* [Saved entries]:
--- START ---

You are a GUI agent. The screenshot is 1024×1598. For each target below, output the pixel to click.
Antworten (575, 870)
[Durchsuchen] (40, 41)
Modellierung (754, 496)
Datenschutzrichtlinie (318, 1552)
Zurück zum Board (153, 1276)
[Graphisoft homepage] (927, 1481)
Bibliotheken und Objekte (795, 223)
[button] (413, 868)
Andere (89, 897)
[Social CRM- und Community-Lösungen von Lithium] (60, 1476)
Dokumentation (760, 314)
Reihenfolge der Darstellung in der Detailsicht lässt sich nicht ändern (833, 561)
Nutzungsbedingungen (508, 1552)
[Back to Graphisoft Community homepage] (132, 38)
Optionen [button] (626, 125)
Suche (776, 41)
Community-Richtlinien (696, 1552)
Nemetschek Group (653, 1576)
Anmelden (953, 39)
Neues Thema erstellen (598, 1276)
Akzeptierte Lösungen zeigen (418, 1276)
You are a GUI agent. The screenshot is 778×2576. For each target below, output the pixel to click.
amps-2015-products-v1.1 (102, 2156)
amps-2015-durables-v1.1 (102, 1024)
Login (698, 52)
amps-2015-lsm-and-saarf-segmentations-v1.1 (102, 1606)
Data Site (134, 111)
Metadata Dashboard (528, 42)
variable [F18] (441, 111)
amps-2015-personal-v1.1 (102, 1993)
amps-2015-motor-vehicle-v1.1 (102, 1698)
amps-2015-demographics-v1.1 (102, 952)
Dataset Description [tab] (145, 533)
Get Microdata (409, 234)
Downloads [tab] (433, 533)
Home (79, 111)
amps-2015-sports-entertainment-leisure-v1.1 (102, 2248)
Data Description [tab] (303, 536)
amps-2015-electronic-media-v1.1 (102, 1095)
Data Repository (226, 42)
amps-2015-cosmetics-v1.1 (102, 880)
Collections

--- END ---

* [EXERCISE PROMPT]:
Output an exact copy of each record.

* [EXERCISE RESULT]:
You are a GUI agent. The screenshot is 1024×1598. For each target below, output the pixel to click.
Antworten (575, 870)
[Durchsuchen] (40, 41)
Modellierung (754, 496)
Datenschutzrichtlinie (318, 1552)
Zurück zum Board (153, 1276)
[Graphisoft homepage] (927, 1481)
Bibliotheken und Objekte (795, 223)
[button] (413, 868)
Andere (89, 897)
[Social CRM- und Community-Lösungen von Lithium] (60, 1476)
Dokumentation (760, 314)
Reihenfolge der Darstellung in der Detailsicht lässt sich nicht ändern (833, 561)
Nutzungsbedingungen (508, 1552)
[Back to Graphisoft Community homepage] (132, 38)
Optionen [button] (626, 125)
Suche (776, 41)
Community-Richtlinien (696, 1552)
Nemetschek Group (653, 1576)
Anmelden (953, 39)
Neues Thema erstellen (598, 1276)
Akzeptierte Lösungen zeigen (418, 1276)
You are a GUI agent. The screenshot is 778×2576. For each target below, output the pixel to click.
amps-2015-products-v1.1 (102, 2156)
amps-2015-durables-v1.1 (102, 1024)
Login (698, 52)
amps-2015-lsm-and-saarf-segmentations-v1.1 (102, 1606)
Data Site (134, 111)
Metadata Dashboard (528, 42)
variable [F18] (441, 111)
amps-2015-personal-v1.1 (102, 1993)
amps-2015-motor-vehicle-v1.1 (102, 1698)
amps-2015-demographics-v1.1 (102, 952)
Dataset Description [tab] (145, 533)
Get Microdata (409, 234)
Downloads [tab] (433, 533)
Home (79, 111)
amps-2015-sports-entertainment-leisure-v1.1 (102, 2248)
Data Description [tab] (303, 536)
amps-2015-electronic-media-v1.1 (102, 1095)
Data Repository (226, 42)
amps-2015-cosmetics-v1.1 (102, 880)
Collections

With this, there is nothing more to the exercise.